- Opening Delimiter -

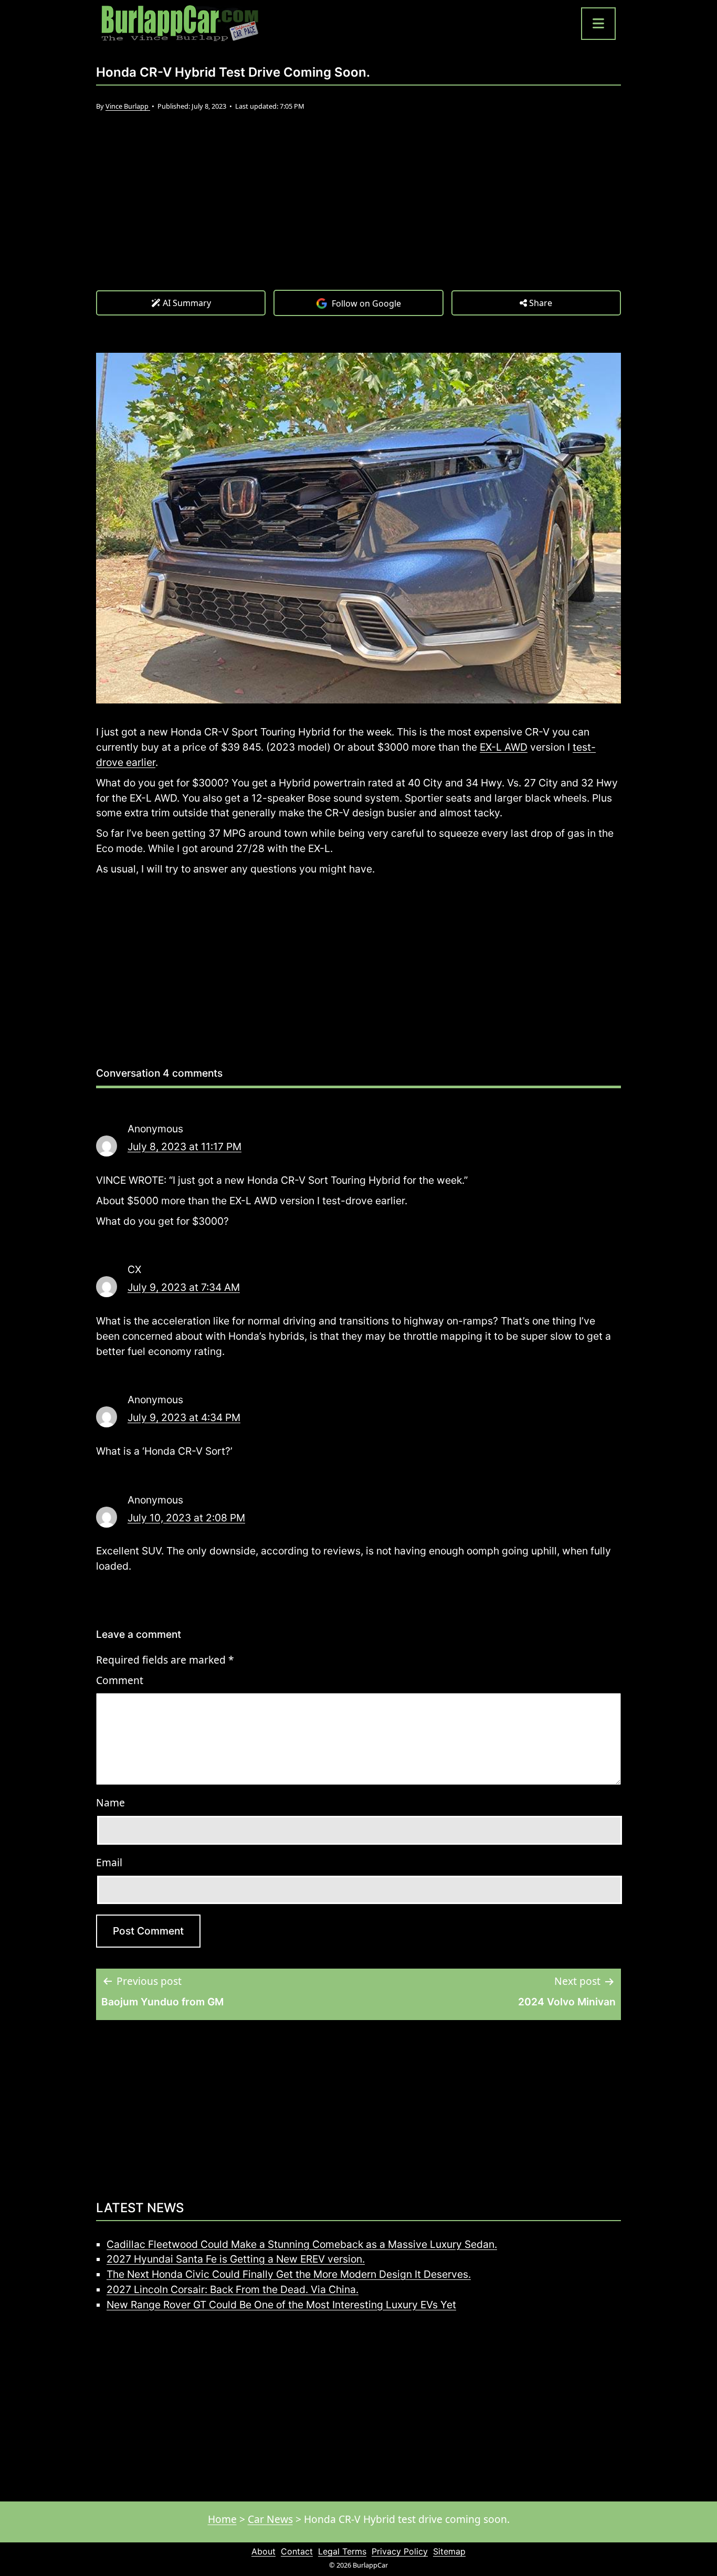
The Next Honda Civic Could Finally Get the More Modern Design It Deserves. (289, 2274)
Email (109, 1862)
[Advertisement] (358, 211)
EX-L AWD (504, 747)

- Closing Delimiter -
- Opening Delimiter -

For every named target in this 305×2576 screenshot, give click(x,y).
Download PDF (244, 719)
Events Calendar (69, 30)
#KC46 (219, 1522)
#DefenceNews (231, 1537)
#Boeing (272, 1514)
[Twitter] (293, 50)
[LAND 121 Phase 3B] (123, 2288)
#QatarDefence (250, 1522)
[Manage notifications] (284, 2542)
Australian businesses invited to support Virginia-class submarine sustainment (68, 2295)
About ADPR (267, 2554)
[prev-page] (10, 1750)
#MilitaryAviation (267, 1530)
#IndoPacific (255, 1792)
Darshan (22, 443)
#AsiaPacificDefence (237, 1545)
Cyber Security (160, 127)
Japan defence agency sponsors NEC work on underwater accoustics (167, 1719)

- Closing Delimiter -
- Opening Delimiter -

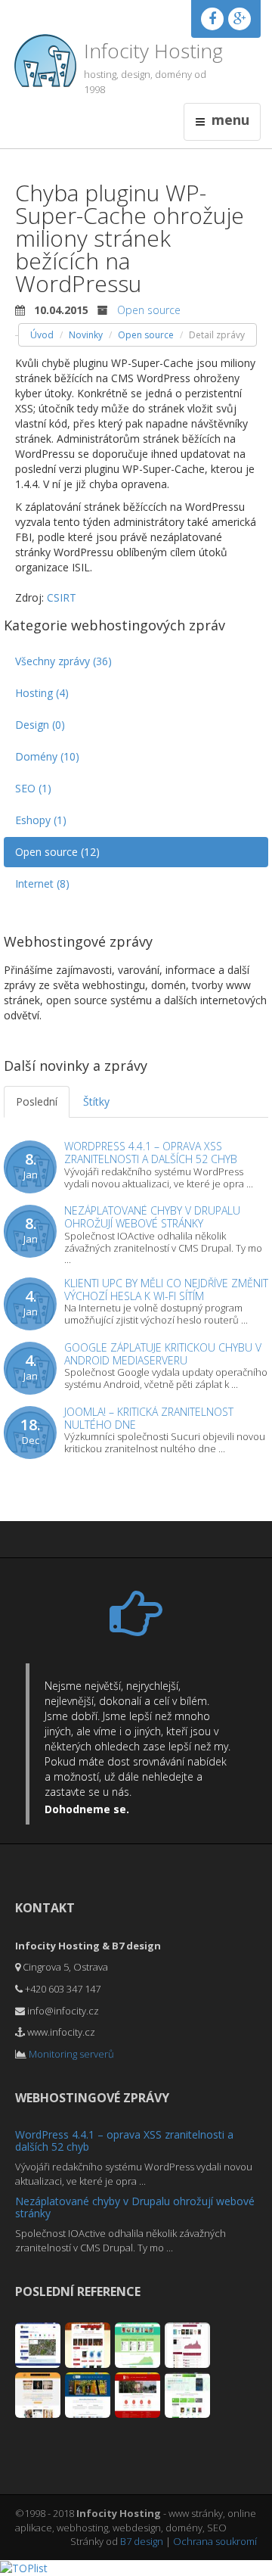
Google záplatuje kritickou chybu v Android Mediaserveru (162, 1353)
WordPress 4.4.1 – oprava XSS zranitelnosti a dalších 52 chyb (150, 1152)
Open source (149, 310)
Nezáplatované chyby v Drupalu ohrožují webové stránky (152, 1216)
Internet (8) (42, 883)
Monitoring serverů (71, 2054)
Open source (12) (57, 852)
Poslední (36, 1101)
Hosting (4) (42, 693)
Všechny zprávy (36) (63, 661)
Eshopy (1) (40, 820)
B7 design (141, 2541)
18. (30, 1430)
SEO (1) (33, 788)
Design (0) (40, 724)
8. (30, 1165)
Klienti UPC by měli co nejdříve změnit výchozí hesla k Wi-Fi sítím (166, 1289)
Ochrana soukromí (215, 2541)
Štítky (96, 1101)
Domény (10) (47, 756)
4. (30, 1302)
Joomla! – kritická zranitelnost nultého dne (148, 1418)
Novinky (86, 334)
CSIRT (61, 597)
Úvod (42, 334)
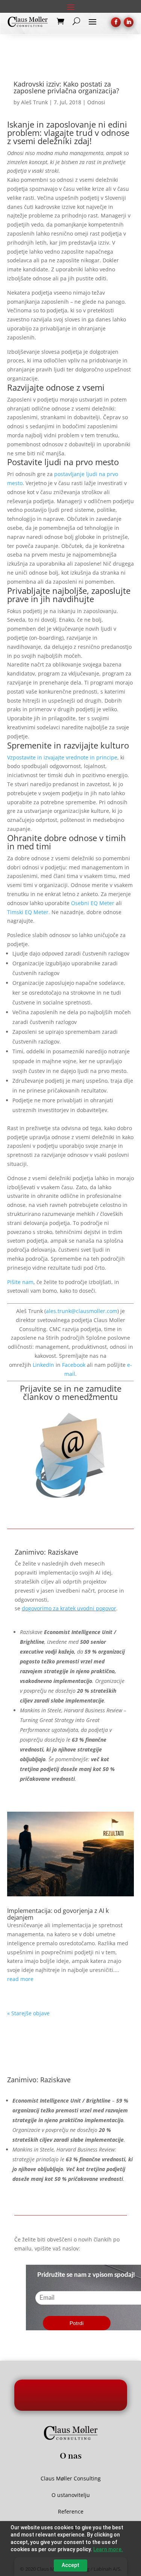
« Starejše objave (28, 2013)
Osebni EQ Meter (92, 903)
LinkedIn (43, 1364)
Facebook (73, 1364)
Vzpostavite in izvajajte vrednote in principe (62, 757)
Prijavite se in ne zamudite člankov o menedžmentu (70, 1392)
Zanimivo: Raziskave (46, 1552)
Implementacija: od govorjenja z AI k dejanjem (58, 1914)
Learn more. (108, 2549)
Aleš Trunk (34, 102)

- Closing Delimiter -

* _TASK DESCRIPTION_:
In the listing above, locate the line containing "Nezáplatované chyby v" and the line containing "18. (30, 1430)". Transcribe those two lines and everything between them, exactly as written.

* _FINISHED TASK_:
Nezáplatované chyby v Drupalu ohrožují webové stránky (152, 1216)
Internet (8) (42, 883)
Monitoring serverů (71, 2054)
Open source (12) (57, 852)
Poslední (36, 1101)
Hosting (4) (42, 693)
Všechny zprávy (36) (63, 661)
Eshopy (1) (40, 820)
B7 design (141, 2541)
18. (30, 1430)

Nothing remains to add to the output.